To unshackle the economy and see productivity gains, business growth, and an economic boom, the kinds of programs that no one is politically willing to target must be targeted.
The single most important op-ed of the last five years was penned by House Budget Committee Chairman Jodey Arrington and former U.S. Senator Phil Gramm in September of last year. In it, they discussed what is actually driving America’s systemic national debt. The actual systemic drivers of the debt, as Arrington and Phil Gramm pointed out, are in the means-tested social welfare spending programs — precisely the things that neither party actually wants to touch, such as Medicaid, food stamps, refundable tax credits, Supplemental Security Income, Temporary Assistance for Needy Families, federal housing subsidies, and almost 100 other programs.

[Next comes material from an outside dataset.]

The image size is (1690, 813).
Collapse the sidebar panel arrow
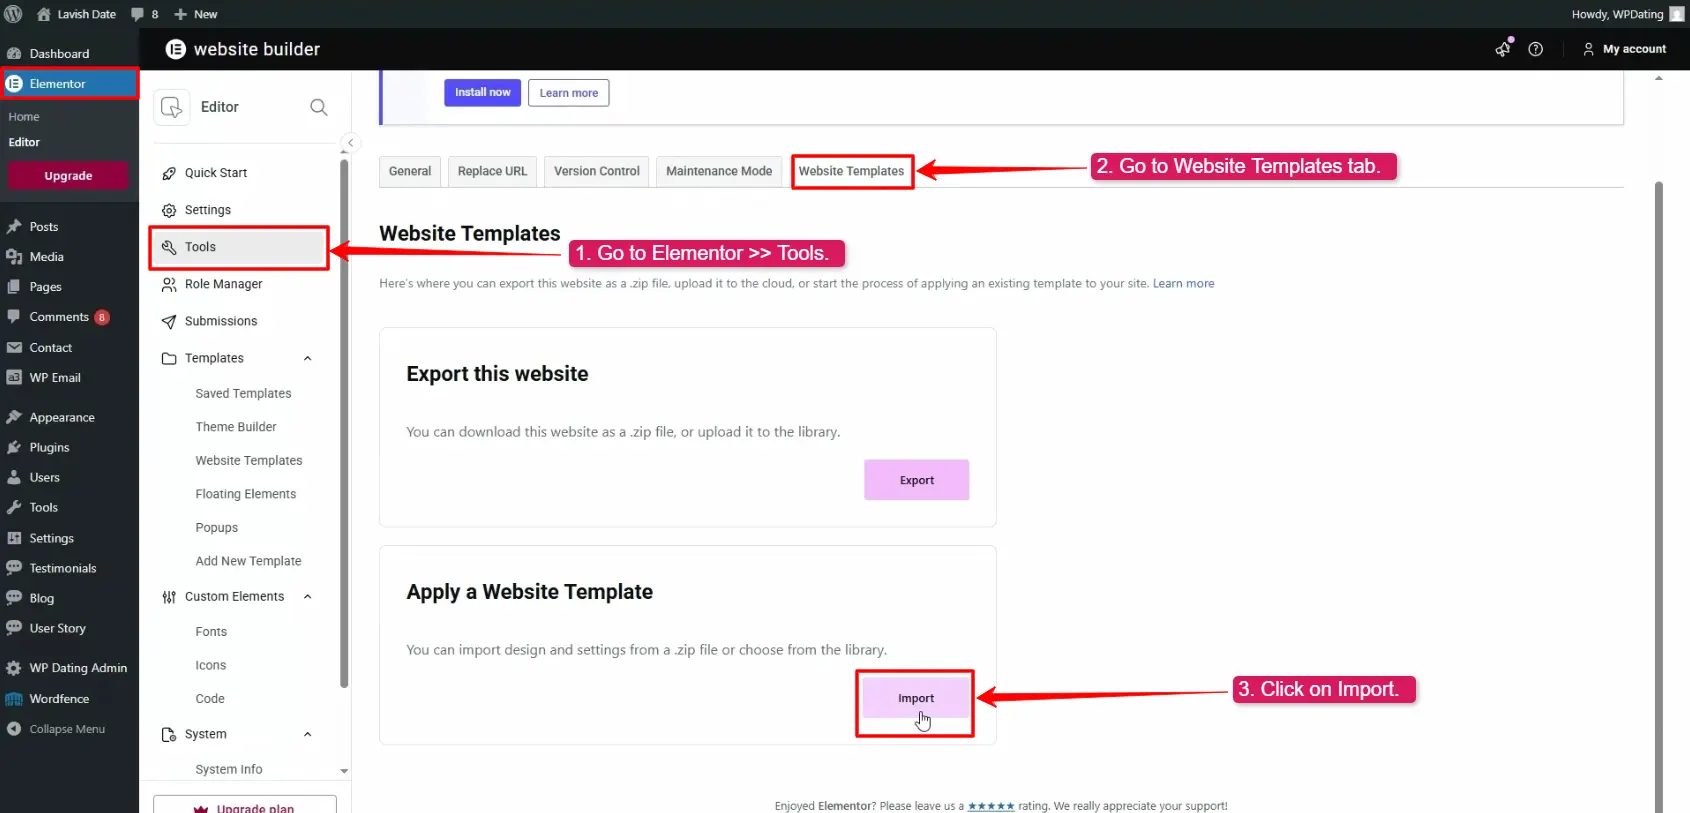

What’s actually to bring long-lasting success is not going to be cutting around the edges. It’s not going to be posturing. What’s actually to bring long-lasting success is what is most politically difficult.
But if nobody’s willing to do it, then basically we’re just going to end up in a leftist populist horseshoe where, despite all the talk about innovation, government just continues to grow and gobble up an increasing portion of Americans’ earnings and savings where a smaller and smaller percentage of the population is actually working while the government continues to spiral out of control in terms of growth. And productivity does not actually outpace all of the spending of government and the taxation of government.
That is the problem President Trump is facing.
The easy route for Democrats to take when things fall down because of all these giant programs that they themselves have enshrined is just to claim that capitalism failed.
At some point, Congress, particularly, is going to have to stand up and President Trump is going to have to start pushing for some real systemic change on the regulatory side.
He’s going to have to push for some real systemic change when it comes to these means-tested welfare programs.
If the premise of the current American political moment is that we are in a moment of scarcity with scarce resources, that we are in danger of being out-produced by countries like China, that the American budget is too large, that our tax burden is too high, and that we’re spending too much money, then we have to look at the right places. Looking at the wrong places does not lead to solving the problem, and then things will go from bad to worse.
And that’s the only hope Democrats have.